Did you have to persuade him to do it?
No, he wanted to. He really was a supporter of Hinds County and he really wanted to do it, and the first few months of that, figuring out how to get the dockets scheduled, who was going to receive information on the dockets, who's going to schedule this. We had three of the four judges putting their cases there, and then finally we got it administratively where we could do it and now it's become part of the routine at Hinds County. Now its something that everybody knows. They'll call on Thursday asking, 'Can I put this on Hilburn's docket for Monday?' And for a county this big, you've got to have things like that.

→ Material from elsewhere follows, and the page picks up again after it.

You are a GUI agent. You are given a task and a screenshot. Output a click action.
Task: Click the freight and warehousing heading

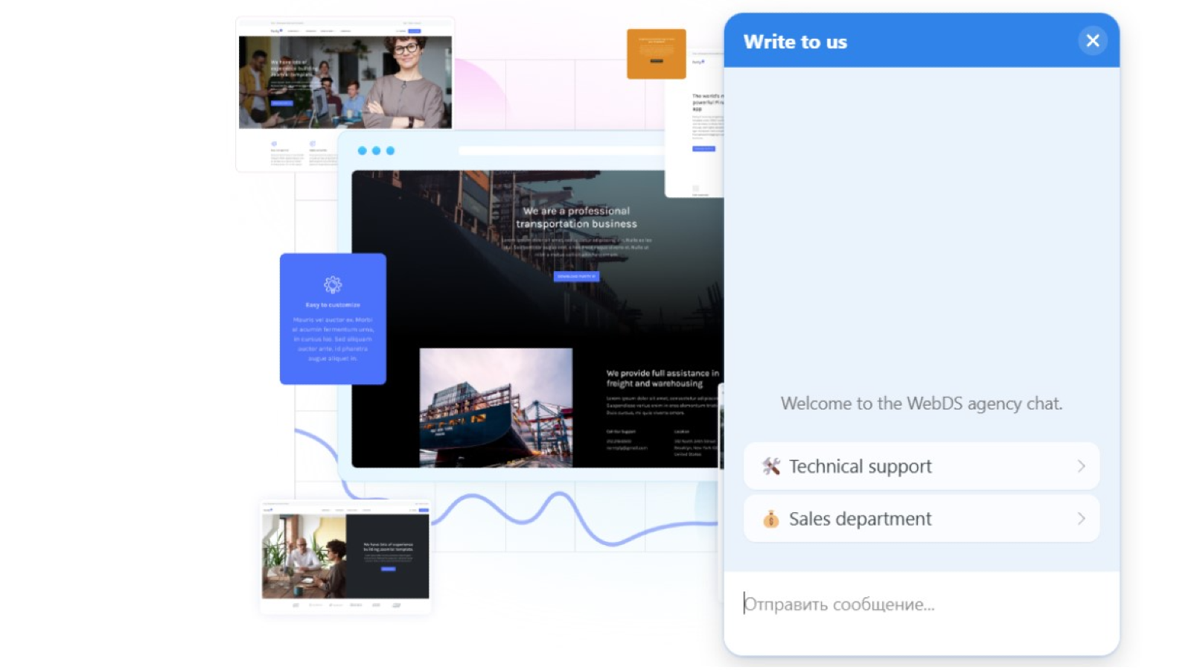(x=662, y=378)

What are the numbers at the jail, usually?
The jail count now hovers around 500, never above 550. That's the danger zone. If you hit 550 you need to come screaming because we've got a problem. We need to keep that way down.

What was the average before?
The average before was 592, and that was felony arrests. There was no discussion about misdemeanors because you couldn't hold a misdemeanor. Before, a misdemeanor case could be turned out just like that because you couldn't hold them at all.

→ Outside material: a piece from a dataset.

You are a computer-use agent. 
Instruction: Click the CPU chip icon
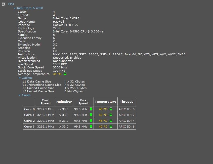pyautogui.click(x=4, y=4)
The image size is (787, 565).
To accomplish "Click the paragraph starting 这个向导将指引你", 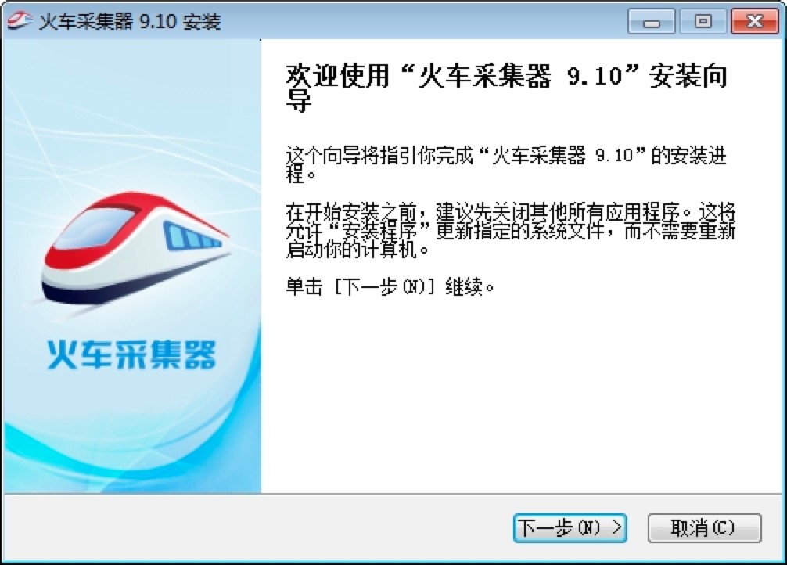I will click(x=506, y=165).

Did you ever claim to have only lost two trials since you became DA?
Only two, since I've become DA. I put myself on Judge Green's docket to work the homicide cases on that docket. My role is administrator and also as trial lawyer. We had a lot of homicide cases pending on Judge Green's docket. I decided I would take the homicide cases. With my time constraints I couldn't do any more than that. I'm not on that docket anymore, though I use it to train some assistants. I mentioned my own personal experience as a trial lawyer because my opponents have never tried a rape, a capital murder, a murder, an armed robbery. They've never tried any cases that I have tried.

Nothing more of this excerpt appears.